§ **Work instruction**:
Return the following lines and nothing else: the one holding "The image size" and all those after it in the records below, unchanged, minus any pictures.

§ **Stored data**:
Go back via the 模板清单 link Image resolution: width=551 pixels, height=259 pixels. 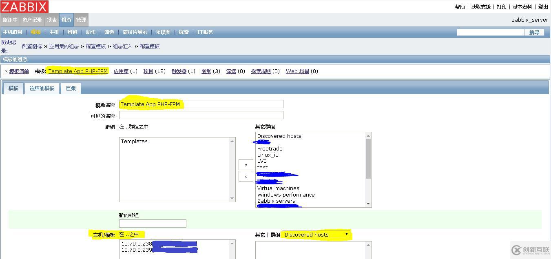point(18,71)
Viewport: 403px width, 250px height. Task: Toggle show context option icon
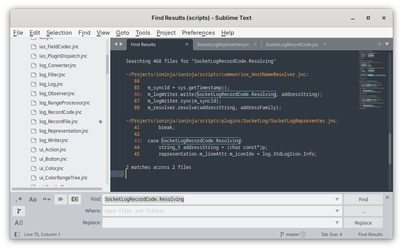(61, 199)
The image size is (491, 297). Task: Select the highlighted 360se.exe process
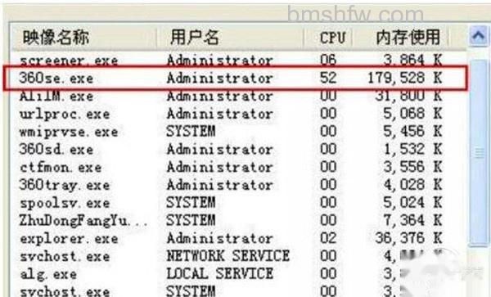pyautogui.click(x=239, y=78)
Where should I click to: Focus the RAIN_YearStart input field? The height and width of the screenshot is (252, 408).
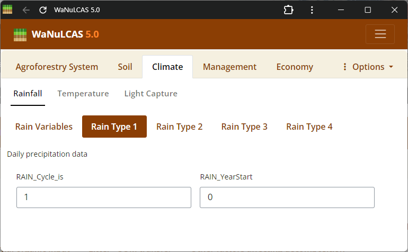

§ **Solved exercise**:
The image size is (491, 297). Task: Select the highlighted 360se.exe process
pyautogui.click(x=239, y=78)
Where should I click to: Focus the RAIN_YearStart input field? The height and width of the screenshot is (252, 408).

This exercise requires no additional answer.